ETKİN DİNLEMEDE SÖZLÜ OLARAK YAPILMASI GEREKENLER NELERDİR?
•Karşımızdakinin söylediğinden ne anladığımızı bir cümleyle tekrarlamak uygundur.
•Bu durumda karşımızdakinin yakınması , huzursuzluğu veya içinde bulunduğu durumla ilgili duygusunu dile getirmesine Yardımcısı olmak gerekir.
İLETİŞİMDE SÖZSÜZ OLARAK NELER YAPILMALI?
•Karşınızdaki kişiyle doğrudan göz teması kurup, onu dinlerken sadece yüzüne bakmak,
•Uygun aralıklarla; Anlıyorum ve Evet anlamında baş sallamak,
•Karşımızdakinin sözünü kesmeyecek biçimde
“Evet anlıyorum” demek gerekir.
ETKİN DİNLEYİCİ OLMAKLA NE TÜR KAZANIMLARIMIZ OLUR?

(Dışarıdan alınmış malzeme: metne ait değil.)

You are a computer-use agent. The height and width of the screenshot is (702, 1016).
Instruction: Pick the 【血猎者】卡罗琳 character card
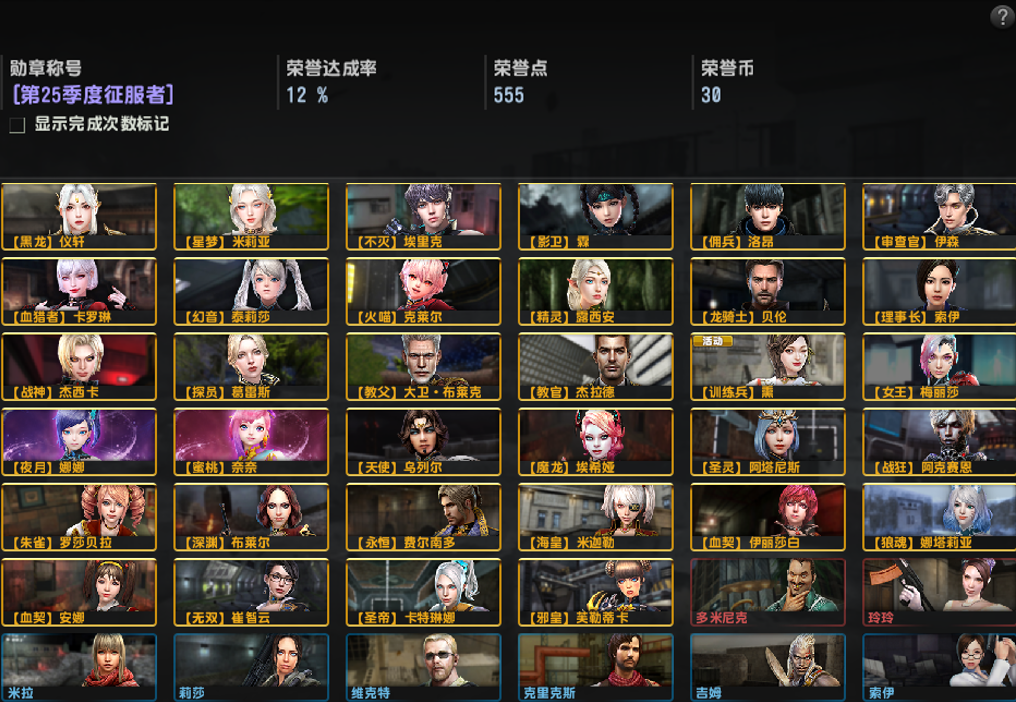(79, 292)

•Kişiler yargılanmadıkları için başlangıçta söylemeyi düşündüklerinden daha fazlasını söylerler.
•Kendileri ile ilgili temelde yatan esas sorunun farkına varabilirler.
•Yaşanmış ve bitmiş bir olay ile ilgili çözümsüzlüğü kabullenirler.

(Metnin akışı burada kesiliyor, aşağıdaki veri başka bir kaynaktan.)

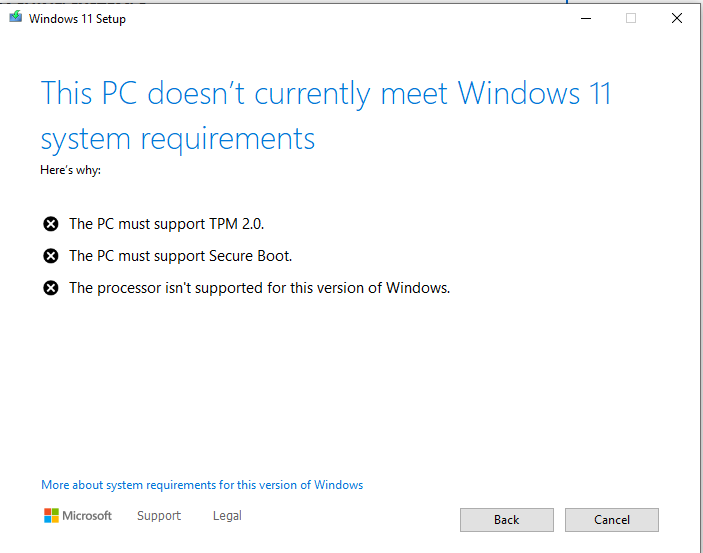Minimize the Setup window
This screenshot has height=553, width=703.
tap(586, 18)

•“Anlaşıldım “ duygusunu yaşar, karşılarındaki kişiye olumlu duygular beslerler.
•Amaçlarını aşan bir şey söylediklerinde, bunu fark edip kendilerini düzenleyebilirler.
•Karşılarındaki kişiyi dinlemeye ve anlamaya hazır hale getirirler.
***
Tam yazıma noktayı koyarken, Finlandiya’nın Nato’ya girmesi “Bir Tane Bile Hayır Oyu Olmadan” meclisimizde oybirliği ile onanmış. Öğrenciliğimizde Cento’ya, Nato’ya ülkemizin bağımsızlığı ve evrensel barış adına Hayır diyen, kendilerini bu uğurda feda eden öncü ağabeylerimiz, ablalarımız aklıma geldi. Yazık ki ne yazık!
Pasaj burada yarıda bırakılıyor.